Excerpt from a dataset:
********************

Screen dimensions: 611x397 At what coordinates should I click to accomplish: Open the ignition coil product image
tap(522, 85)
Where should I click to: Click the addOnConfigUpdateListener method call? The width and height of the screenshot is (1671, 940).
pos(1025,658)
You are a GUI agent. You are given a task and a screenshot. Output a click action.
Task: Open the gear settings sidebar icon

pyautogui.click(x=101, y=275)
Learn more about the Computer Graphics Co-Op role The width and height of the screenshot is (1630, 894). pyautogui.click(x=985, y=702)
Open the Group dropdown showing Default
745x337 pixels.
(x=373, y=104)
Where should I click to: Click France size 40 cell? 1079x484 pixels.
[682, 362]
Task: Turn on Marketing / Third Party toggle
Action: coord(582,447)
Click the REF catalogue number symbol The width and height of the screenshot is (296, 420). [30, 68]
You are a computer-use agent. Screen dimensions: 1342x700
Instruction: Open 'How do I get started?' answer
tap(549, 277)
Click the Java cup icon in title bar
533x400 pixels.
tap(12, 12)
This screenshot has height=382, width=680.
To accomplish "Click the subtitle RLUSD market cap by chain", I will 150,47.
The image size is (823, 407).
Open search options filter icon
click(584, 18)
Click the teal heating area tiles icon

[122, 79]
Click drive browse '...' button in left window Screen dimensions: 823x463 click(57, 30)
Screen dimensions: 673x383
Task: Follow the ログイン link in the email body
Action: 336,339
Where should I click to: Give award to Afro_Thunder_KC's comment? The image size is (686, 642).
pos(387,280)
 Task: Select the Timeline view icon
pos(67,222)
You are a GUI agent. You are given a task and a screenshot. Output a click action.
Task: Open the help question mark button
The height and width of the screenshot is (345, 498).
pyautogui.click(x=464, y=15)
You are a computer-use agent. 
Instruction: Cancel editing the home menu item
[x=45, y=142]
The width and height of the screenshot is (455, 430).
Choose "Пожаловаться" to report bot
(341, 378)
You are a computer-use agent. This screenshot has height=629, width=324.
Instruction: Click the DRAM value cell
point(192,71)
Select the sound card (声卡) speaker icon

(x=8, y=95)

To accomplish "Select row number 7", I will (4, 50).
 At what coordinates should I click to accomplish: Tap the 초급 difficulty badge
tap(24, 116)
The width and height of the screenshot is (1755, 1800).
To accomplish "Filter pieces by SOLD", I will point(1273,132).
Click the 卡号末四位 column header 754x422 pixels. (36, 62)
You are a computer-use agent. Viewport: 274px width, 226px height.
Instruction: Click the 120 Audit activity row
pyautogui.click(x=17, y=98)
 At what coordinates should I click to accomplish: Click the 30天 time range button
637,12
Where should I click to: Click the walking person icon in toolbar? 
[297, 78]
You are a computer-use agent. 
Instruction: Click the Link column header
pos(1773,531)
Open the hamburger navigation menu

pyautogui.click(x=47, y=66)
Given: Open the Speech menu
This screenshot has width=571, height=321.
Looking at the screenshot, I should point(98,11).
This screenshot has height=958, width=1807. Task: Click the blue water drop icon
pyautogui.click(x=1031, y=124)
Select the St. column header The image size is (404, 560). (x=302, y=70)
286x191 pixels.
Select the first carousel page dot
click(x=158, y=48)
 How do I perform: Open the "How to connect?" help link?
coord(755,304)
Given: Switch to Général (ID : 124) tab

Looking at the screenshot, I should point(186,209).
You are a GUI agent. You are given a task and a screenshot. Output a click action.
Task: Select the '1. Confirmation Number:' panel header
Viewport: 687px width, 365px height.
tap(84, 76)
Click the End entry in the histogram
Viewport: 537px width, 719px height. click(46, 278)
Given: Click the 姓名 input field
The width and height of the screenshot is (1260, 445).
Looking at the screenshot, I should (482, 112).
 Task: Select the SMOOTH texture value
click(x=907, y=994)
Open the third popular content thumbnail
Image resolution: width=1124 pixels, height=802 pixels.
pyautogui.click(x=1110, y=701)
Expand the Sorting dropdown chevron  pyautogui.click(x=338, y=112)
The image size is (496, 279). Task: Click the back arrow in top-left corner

********************

What is required: Transcribe the lines of the listing, everything from the line containing "This screenshot has height=382, width=680." down to the line containing "tap(24, 116)", both included.

Reply to the task:
This screenshot has height=382, width=680.
To accomplish "Click the subtitle RLUSD market cap by chain", I will 150,47.
The image size is (823, 407).
Open search options filter icon
click(584, 18)
Click the teal heating area tiles icon

[122, 79]
Click drive browse '...' button in left window Screen dimensions: 823x463 click(57, 30)
Screen dimensions: 673x383
Task: Follow the ログイン link in the email body
Action: 336,339
Where should I click to: Give award to Afro_Thunder_KC's comment? The image size is (686, 642).
pos(387,280)
 Task: Select the Timeline view icon
pos(67,222)
You are a GUI agent. You are given a task and a screenshot. Output a click action.
Task: Open the help question mark button
The height and width of the screenshot is (345, 498).
pyautogui.click(x=464, y=15)
You are a computer-use agent. 
Instruction: Cancel editing the home menu item
[x=45, y=142]
The width and height of the screenshot is (455, 430).
Choose "Пожаловаться" to report bot
(341, 378)
You are a computer-use agent. This screenshot has height=629, width=324.
Instruction: Click the DRAM value cell
point(192,71)
Select the sound card (声卡) speaker icon

(x=8, y=95)

To accomplish "Select row number 7", I will (4, 50).
 At what coordinates should I click to accomplish: Tap the 초급 difficulty badge
tap(24, 116)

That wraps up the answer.